--- Provided entries Enclosed Below ---

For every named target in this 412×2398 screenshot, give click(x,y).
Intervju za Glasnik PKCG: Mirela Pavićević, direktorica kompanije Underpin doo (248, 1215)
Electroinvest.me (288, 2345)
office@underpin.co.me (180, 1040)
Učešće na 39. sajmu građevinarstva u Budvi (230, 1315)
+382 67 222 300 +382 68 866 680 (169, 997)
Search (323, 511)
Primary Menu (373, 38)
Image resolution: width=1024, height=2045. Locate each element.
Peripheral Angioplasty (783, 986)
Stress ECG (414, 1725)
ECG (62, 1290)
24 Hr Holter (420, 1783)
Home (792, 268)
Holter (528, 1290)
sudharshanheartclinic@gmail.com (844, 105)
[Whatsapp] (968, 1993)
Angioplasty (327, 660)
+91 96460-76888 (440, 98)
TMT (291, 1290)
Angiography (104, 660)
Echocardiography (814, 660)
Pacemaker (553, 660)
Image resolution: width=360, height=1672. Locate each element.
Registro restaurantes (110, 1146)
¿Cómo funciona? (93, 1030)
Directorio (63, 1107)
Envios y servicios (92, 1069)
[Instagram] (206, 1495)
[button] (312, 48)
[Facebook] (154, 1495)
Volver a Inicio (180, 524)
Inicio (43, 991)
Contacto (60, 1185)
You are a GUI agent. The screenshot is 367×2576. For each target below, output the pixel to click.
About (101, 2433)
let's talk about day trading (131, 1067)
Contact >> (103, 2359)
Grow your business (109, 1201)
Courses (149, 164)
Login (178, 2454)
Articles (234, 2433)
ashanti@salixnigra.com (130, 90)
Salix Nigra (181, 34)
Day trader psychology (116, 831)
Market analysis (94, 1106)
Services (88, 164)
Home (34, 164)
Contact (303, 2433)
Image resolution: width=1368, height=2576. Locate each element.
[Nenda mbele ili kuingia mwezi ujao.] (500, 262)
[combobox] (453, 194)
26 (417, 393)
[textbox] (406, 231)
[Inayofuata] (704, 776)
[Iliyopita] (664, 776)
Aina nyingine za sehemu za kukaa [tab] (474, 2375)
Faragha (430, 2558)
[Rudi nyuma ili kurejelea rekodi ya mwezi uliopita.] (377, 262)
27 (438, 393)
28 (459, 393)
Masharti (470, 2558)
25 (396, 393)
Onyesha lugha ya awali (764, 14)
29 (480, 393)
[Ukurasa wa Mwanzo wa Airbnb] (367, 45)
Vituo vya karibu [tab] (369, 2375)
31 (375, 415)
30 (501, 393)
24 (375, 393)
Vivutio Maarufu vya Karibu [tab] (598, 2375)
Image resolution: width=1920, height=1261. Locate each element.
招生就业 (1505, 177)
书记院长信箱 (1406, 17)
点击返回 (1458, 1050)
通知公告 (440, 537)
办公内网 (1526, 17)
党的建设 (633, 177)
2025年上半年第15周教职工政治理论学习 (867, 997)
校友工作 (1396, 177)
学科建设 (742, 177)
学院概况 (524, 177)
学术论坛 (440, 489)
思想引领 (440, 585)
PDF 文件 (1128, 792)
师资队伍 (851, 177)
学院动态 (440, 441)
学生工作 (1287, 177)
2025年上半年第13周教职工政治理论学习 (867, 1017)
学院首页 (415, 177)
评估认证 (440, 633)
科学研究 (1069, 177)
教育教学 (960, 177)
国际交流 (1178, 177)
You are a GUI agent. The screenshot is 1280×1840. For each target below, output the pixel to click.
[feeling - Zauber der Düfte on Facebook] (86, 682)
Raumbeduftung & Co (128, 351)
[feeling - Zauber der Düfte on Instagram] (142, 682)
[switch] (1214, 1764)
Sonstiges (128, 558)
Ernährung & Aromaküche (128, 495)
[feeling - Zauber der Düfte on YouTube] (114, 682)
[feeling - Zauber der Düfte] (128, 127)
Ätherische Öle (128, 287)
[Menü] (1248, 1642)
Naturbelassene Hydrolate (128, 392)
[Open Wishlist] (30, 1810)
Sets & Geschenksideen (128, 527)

--- End of Enclosed Provided entries ---

Exercise: Scan the data above; copy every line where "click" appears.

Solution to the exercise:
For every named target in this 412×2398 screenshot, give click(x,y).
You are a GUI agent. The screenshot is 367×2576. For each target below, output the pixel to click.
You are a GUI agent. The screenshot is 1280×1840. For each target below, output the pixel to click.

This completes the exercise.